I do agree with the counsel for the respondent that the court’s discretion should be used judiciously and any interference with the Judgment of the lower court should be for good reasons where the court has erred.
There is no doubt that the respondent received various injuries. Two medical reports were produced in court as P. Exhibit 4 and D. Exhibit 1. The first report was prepared on the 7th of February, 2005 by Dr. Manasseh O. Onyimbi. He summarized injuries sustained as follows:
1)Multiple contusions to the chest trunk with soft tissue injuries.
2)Dislocation of right thumb and metacarpo– phalangeal joint.
3)Fracture of pelvis at right Pubic Ramus.
4)Contusions with soft tissue injuries to the legs bilaterally.
The Doctor was of the opinion that the respondent would make satisfactory recovery albeit after at least 3 years.
The second medical report was prepared by Dr. V. V, Lodhia of Eldoret Hospital on 22nd June, 2006. He summarized injuries sustained as:
1)Dislocation of right thumb
2)Injury to pelvic area.
The doctor’s conclusion was that there was no post injury functional deficit and no permanent disability. In other words the respondent had fully recovered.
As indicated earlier the issue of liability had been agreed upon by the parties. The appeal before court is on the award of general damages. In arriving at my decision, I have been guided by the principle adopted in KEFRO AFRICA LTD T/A MERU EXPRESS SERVICE GATHOGO (1982 – 88) 1 KAR 728 at Page 730.
“ The principle to be observed by the appellate court in deciding whether it is justified in disturbing the quantum of damages awarded by a trial judge were held by the former Court of Appeal of Eastern Africa to be that it must be satisfied that either the judge, in assessing the damages took into account an irrelevant factor, or left out of account a relevant one, or that, short of this, the amount in so inordinately low or so inordinately high that it must be a wholly erroneous estimate of the damages.”
The question for me to ask is here whether the amount is so inordinately high so as to give reason for me to disturb the award made by the learned magistrate. Counsels referred to several comparable authorities.
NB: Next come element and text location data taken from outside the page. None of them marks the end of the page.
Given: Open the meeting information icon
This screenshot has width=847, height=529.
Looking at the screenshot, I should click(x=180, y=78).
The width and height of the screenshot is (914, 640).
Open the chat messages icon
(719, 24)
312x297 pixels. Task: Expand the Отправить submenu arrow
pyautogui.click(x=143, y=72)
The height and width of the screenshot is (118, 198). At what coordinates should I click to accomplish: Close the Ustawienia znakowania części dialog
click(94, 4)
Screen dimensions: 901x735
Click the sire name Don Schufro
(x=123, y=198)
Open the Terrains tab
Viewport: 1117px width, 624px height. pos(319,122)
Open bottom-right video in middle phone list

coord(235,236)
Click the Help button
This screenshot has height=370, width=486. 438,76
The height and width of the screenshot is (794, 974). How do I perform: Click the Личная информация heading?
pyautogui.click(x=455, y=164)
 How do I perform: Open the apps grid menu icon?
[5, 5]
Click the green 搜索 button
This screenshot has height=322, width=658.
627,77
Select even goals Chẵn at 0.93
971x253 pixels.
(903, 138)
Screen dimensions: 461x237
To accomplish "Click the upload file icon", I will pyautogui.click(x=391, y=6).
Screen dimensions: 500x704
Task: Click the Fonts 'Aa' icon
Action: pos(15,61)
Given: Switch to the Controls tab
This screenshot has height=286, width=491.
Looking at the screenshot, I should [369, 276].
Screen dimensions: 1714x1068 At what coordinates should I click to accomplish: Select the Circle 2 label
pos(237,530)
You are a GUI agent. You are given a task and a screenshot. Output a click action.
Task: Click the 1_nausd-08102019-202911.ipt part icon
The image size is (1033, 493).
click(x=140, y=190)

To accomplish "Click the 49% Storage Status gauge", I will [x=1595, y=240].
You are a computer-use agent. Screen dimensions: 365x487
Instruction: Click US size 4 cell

In this judgment, I will adopt two comparable cases decided in the recent past namely:
1. JOSHUA MWANIKI NDUATI –VRS- SAMUEL MUCHIRI NJUGUNA – HCCC NO. 6570 OF 1991 – Judgment of Angawa J. in 2005, where she awarded General Damages of Ksh 250,000/=.
2. PHILIP KIROREI -VRS- HASSAN NOOR ABILE – HCCC NO. 725 OF 1995 - Judgment of S. C. Ondeyo, in 2000 where she awarded General Damages of Ksh 200,000/=.
Having considered the similarity of injuries sustained in the above cases with injuries sustained by the respondent I am of the view that even if one is to factor in the inflationary factor the award is inordinately high.
I therefore set aside the judgment and decree of the lower court and make an award as follows:
Agreed Special Damages of: Ksh 54,190/= General Damages of Ksh 300,000 less
25% liability collected Ksh 225,000/=
________________
TOTAL - KSH 279,190/=
============
Dated and delivered on 22. 01. 2010 at 2 pm.